ScribeAir
Offline voice input for Windows — push-to-talk and voice activation
Speak — text appears at cursor. Hold a hotkey or say “record” to start. Works in any application.
Download | Features | Benchmarks | Installation | Русский
GigaAM achieves 3.3% WER on Russian (CPU) — outperforms every Whisper model, even on an RTX 4090 GPU. Fully offline after initial model download. Free and open source.
Why ScribeAir?
- Offline — works without internet (Windows Voice Typing, Google, Dragon require cloud)
- Best Russian quality — 3.3% WER vs ~25% Windows, ~10% Google, ~8% Dragon
- Free & open source — MIT license (Dragon costs $300+, Google charges per request)
- Configurable — 3 ASR backends to choose from (GigaAM, Whisper, Vosk)
- Private — 100% local, your speech never leaves your computer
Download
Pre-built Windows executables are available in Releases — no Python required.
Extract the ZIP and run ScribeAir.exe. Models download automatically on first launch.
Features
- Push-to-talk with configurable hotkeys (LShift+RShift, Win+Shift, etc.)
- Wake word activation — say “запись” / “record” to start, “стоп” / “stop” to finish (no hotkey needed)
- 3 ASR backends: Whisper (GPU/CPU), GigaAM (ONNX, Russian-optimized), Vosk (lightweight)
- Progressive transcription — see intermediate results in real-time during recording
- IT term replacement — automatic питон→Python, гугл→Google (81 terms with morphology)

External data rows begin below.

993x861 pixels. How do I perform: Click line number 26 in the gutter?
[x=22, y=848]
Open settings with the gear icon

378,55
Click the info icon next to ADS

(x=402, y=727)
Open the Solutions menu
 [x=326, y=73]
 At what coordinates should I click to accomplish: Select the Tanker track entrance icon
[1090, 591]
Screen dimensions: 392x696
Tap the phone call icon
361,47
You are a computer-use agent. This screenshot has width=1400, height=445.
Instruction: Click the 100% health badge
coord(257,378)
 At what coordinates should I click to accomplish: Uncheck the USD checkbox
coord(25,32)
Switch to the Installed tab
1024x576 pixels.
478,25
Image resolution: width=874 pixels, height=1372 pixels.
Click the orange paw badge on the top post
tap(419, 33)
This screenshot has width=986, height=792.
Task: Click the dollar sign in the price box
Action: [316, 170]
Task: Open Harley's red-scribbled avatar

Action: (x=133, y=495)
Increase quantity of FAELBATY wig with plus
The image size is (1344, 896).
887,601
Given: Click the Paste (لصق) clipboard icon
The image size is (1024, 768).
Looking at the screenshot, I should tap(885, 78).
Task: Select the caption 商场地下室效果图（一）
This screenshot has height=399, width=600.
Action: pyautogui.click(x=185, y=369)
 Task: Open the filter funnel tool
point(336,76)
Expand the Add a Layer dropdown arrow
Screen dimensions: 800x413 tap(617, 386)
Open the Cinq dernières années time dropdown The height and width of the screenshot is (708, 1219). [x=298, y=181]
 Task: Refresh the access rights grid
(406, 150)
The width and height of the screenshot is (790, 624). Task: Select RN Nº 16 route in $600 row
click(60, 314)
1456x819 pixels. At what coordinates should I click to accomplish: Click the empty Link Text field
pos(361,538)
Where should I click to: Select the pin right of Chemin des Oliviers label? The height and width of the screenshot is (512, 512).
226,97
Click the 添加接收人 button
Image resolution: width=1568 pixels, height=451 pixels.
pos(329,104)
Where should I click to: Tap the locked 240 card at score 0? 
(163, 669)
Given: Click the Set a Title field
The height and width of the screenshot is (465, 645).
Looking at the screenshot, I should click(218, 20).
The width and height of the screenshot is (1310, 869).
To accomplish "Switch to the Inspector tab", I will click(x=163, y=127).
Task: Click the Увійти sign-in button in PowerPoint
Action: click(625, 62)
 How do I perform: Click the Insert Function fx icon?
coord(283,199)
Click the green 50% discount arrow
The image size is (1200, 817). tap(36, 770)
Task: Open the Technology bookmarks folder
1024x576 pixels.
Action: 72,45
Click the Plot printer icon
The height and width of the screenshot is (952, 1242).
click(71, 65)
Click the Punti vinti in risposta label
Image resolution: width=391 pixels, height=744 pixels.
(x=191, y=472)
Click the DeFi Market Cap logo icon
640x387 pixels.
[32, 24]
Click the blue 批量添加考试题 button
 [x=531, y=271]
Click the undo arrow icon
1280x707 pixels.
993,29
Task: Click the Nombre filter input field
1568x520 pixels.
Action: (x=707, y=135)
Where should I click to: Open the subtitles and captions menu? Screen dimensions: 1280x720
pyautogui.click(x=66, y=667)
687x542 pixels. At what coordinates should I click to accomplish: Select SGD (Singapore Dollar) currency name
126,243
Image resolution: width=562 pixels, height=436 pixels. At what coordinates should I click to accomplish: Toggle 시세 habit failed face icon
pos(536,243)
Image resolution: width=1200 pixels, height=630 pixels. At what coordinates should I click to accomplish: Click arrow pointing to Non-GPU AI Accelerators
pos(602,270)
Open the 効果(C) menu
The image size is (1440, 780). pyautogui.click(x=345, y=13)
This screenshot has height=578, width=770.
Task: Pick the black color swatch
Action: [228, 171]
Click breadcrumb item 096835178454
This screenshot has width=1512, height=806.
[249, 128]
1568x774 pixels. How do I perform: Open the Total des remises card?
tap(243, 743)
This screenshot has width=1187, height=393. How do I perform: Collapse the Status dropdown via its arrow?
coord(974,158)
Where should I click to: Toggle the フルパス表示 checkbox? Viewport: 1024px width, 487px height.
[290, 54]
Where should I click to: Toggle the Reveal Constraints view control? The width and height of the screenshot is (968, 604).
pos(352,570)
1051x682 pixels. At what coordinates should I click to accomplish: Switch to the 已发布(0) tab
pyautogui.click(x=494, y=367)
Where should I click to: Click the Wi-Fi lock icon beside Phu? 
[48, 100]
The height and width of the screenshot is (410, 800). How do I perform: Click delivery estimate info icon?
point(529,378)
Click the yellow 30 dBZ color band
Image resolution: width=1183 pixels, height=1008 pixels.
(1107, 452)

- Real-time overlay showing recording/transcription progress
- Streaming pipeline with Silero VAD for instant voice detection
- Fully offline after initial model download
- Multi-language: Russian, English, auto-detect, mixed RU+EN, RU→EN translation
- T5 text correction for fixing ASR errors in Russian
- System tray UI with full settings menu
- GPU acceleration via NVIDIA CUDA (auto CPU fallback)
- Dual builds — CUDA (~4.9 GB) and CPU-only (~800 MB)
- Custom vocabulary for domain-specific terms
- Windows autostart support
Architecture
Wake Word (OWW) ──→ Recording ──→ Progressive GigaAM (live preview)
or Hotkey │ │
▼ ▼ "стоп/stop"
Silero VAD → ASR Engine → Term Replacement → Clipboard
├── GigaAM (Russian, CPU)
├── Whisper (multilingual, GPU/CPU)
└── Vosk (lightweight, CPU)
Recognition Quality
Benchmarked on Russian audiobook data (detailed benchmarks):
Backend Model WER Reduction Latency
───────── ───────────────── ────── ────────── ──────────
GigaAM v3-e2e-rnnt 3.3% 90.0% 0.66s (CPU)
GigaAM v3-rnnt 3.3% 90.0% 0.82s (CPU)
GigaAM v3-e2e-ctc 4.2% 87.2% 1.08s (CPU)
Whisper large-v3-turbo 7.9% 75.7% 0.44s (GPU)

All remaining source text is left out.